- Born: 15 May 1910 Astara, Lankaran Uyezd, Baku Governorate, Russian Empire
- Died: 19 November 1963 (age 63) Astara
- Military career
- Allegiance: Soviet Union
- Branch: Red Army
- Service years: 1941–1945
- Rank: Senior sergeant
- Unit: 9th Mechanized Corps
- Conflicts: World War II Battle of the Caucasus; Battle of Kiev; ;
- Awards: Hero of the Soviet Union

= Ilya Kaverin =

Soviet army senior sergeant (1910–1963)

Ilya Ananevich Kaverin (Russian: Илья Ананьевич Каверин; 15 May 1910 – 19 November 1963) was a Red Army senior sergeant and Hero of the Soviet Union. Kaverin was awarded the title for reportedly resisting German troops from his burned-out tank during the Battle of Kiev in 1943. He reportedly killed 30 German soldiers. After the war Kaverin was demobilized and returned to his native Astara.

== Early life ==
Kaverin was born on 15 May 1910 in Astara to a fisherman's family.
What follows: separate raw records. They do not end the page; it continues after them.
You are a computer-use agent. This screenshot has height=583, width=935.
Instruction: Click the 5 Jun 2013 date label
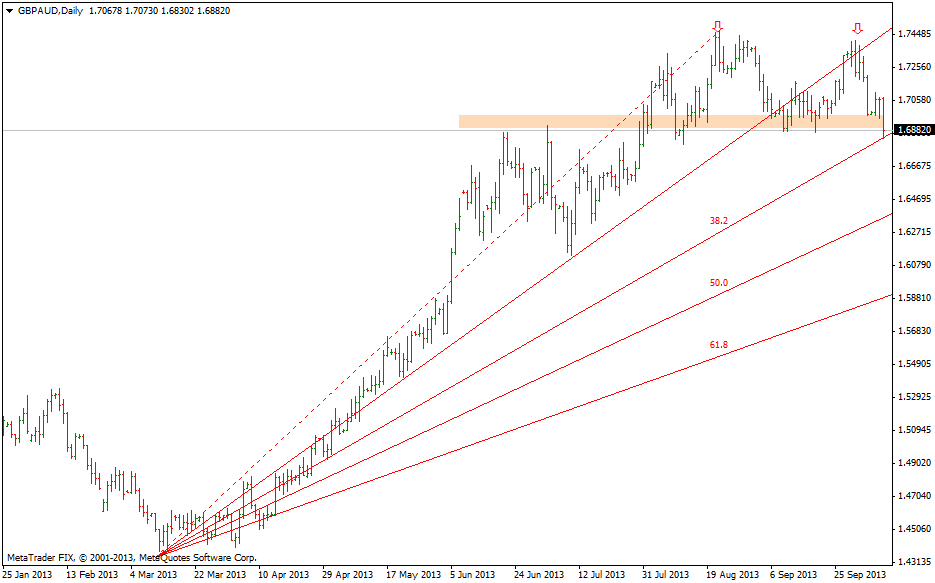pyautogui.click(x=472, y=575)
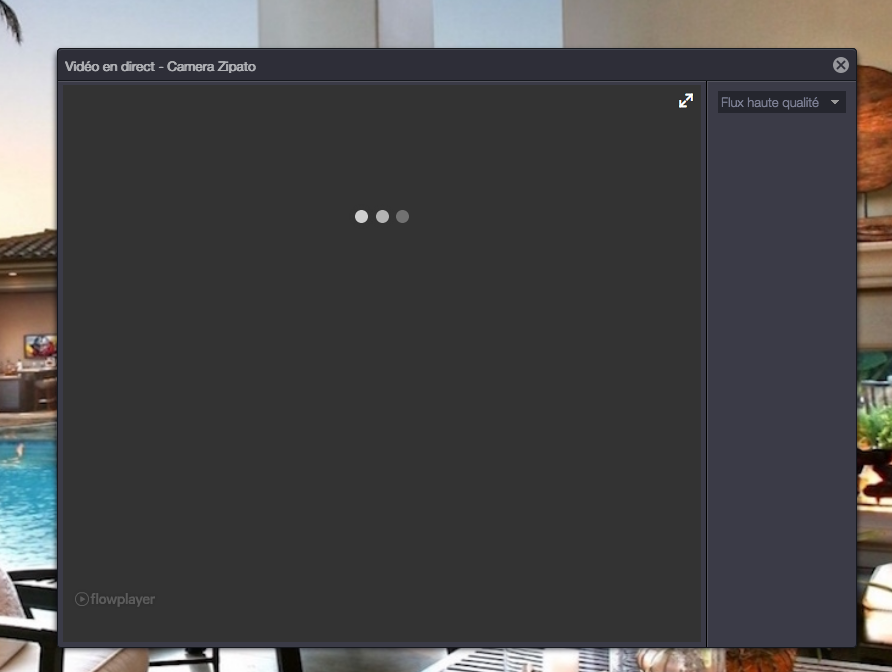The width and height of the screenshot is (892, 672).
Task: Click the first loading dot
Action: click(x=361, y=216)

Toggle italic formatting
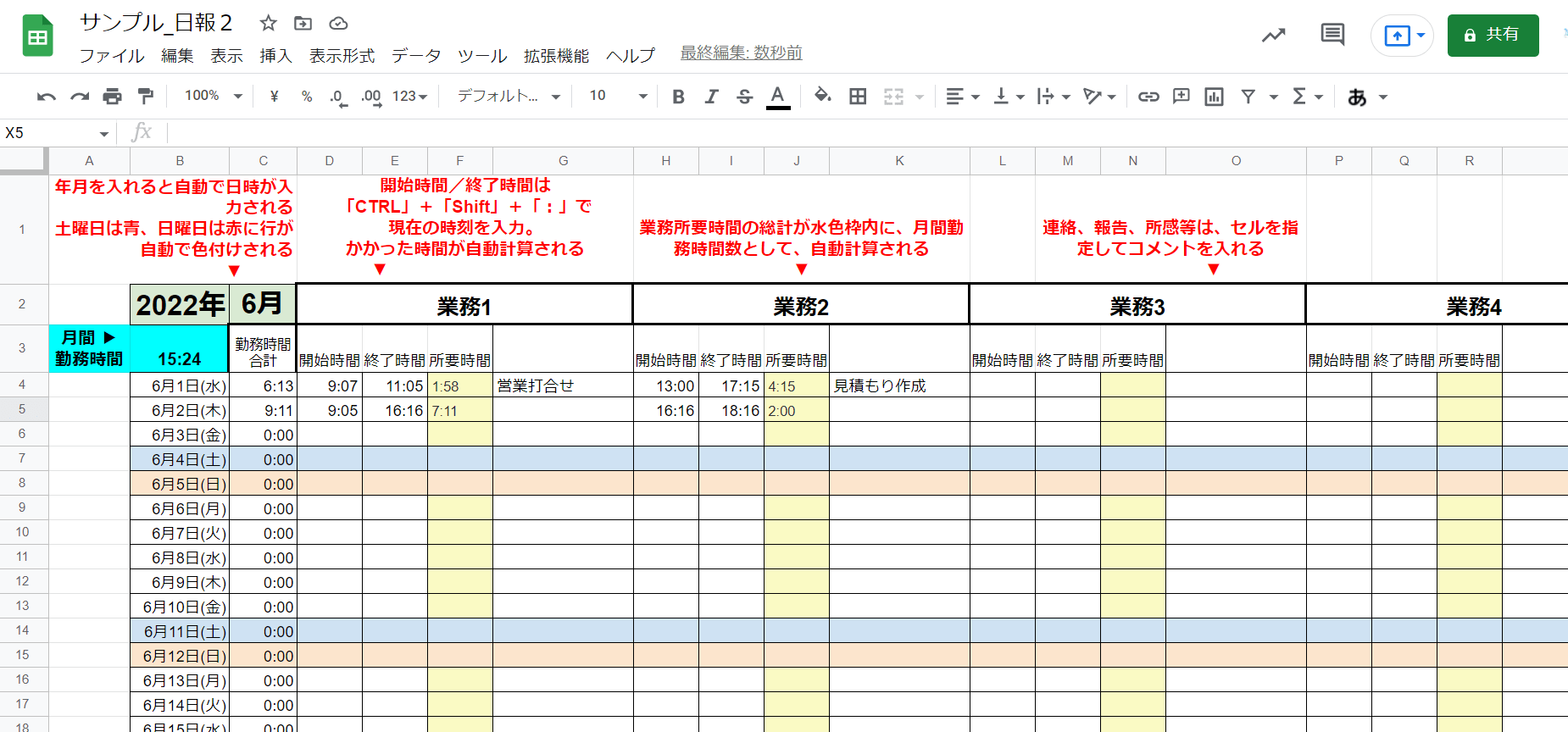tap(711, 97)
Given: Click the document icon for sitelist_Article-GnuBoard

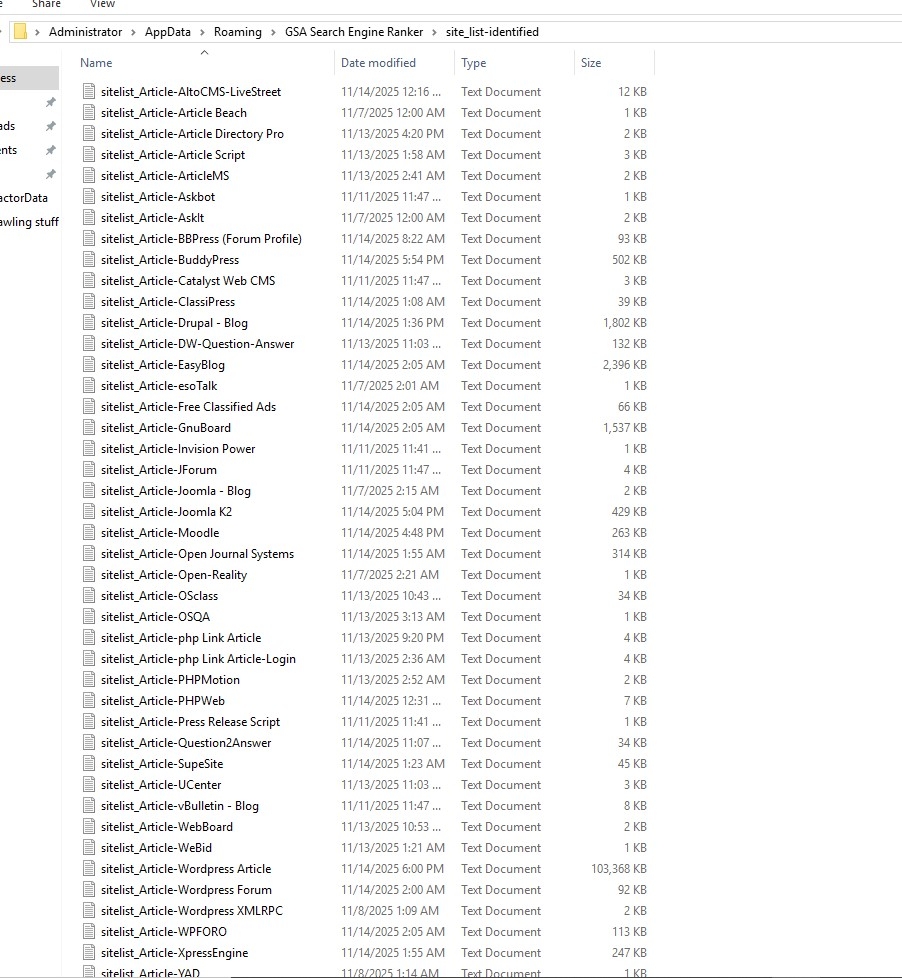Looking at the screenshot, I should coord(89,428).
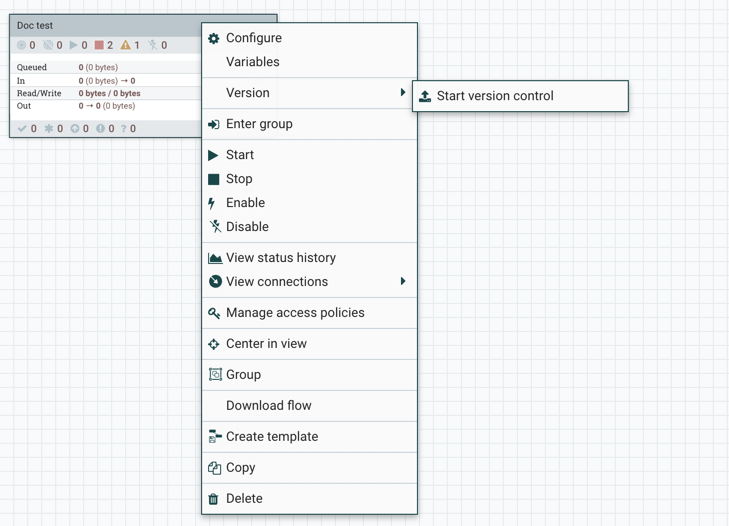
Task: Click the Doc test process group title
Action: click(x=35, y=25)
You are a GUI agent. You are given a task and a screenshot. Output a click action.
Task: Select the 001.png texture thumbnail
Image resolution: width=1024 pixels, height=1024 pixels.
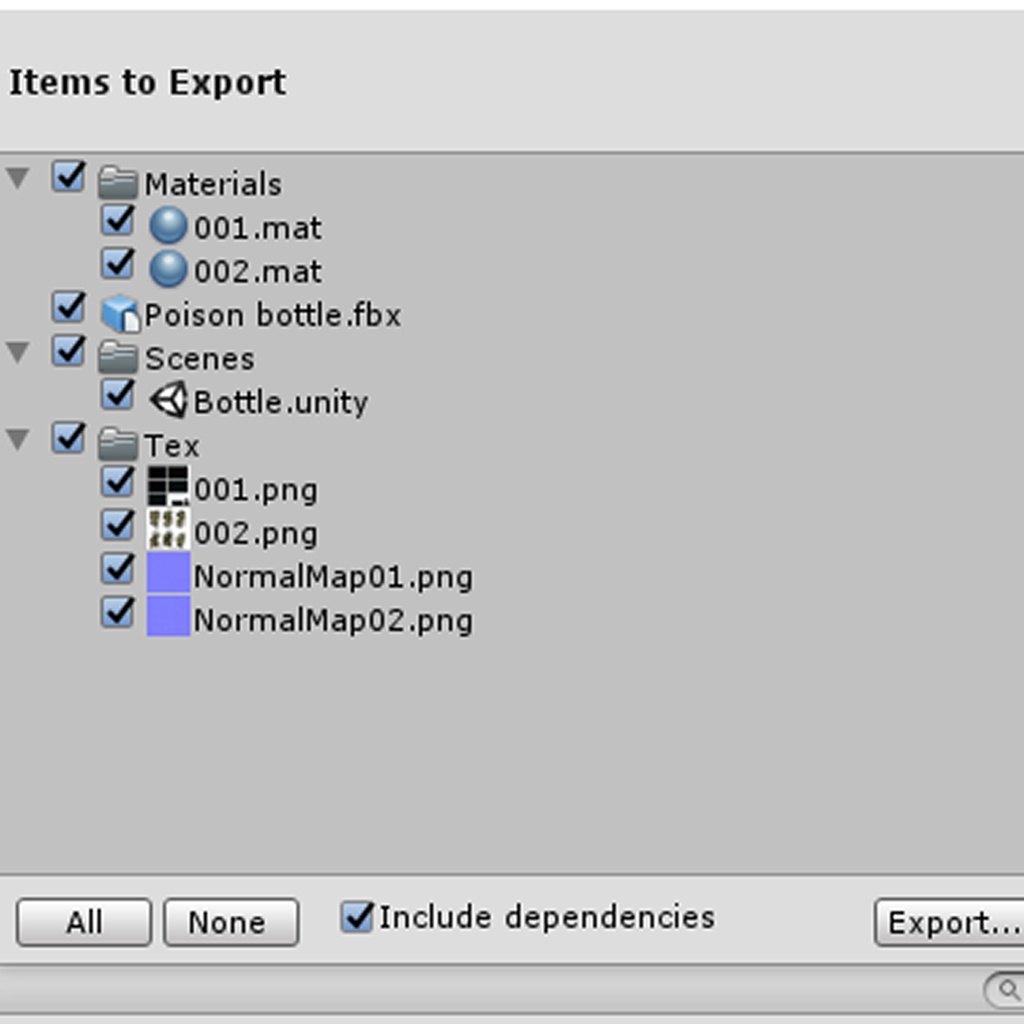click(x=168, y=486)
He received primary education and worked as a fisherman.

== World War II ==
In 1941, Kaverin was drafted into the Red Army. He fought in the Battle of the Caucasus. In November 1943, he fought in the Battle of Kiev. Kaverin was a tank driver in the 74th Tank Regiment of the 71st Mechanized Brigade in the 9th Mechanized Corps. His tank reportedly broke through German lines but suffered a hit on its turret, killing the commander, gunner and signaller. Kaverin was reportedly the only survivor in the burning tank. He reportedly extinguished the flames and with a machine gun and grenades repulsed ten German attacks over the next days. Kaverin reportedly killed 30 German soldiers and after running out of ammunition returned to Soviet lines under cover of darkness. During the later battle for the village of Khotiv, Kaverin's tank reportedly destroyed a German infantry platoon and 12 vehicles. For his actions he was awarded the title Hero of the Soviet Union and the Order of Lenin on 10 January 1944.

In 1944, he joined the Communist Party of the Soviet Union. On 14 May 1945 Kaverin was awarded the Order of the Red Star for his actions in the Battle of Berlin.

== Postwar ==
Kaverin was discharged with the end of the war with the rank of senior sergeant. He returned to Astara and worked on the Kitabinskom state farm. He died on 19 November 1963 and was buried in Astara.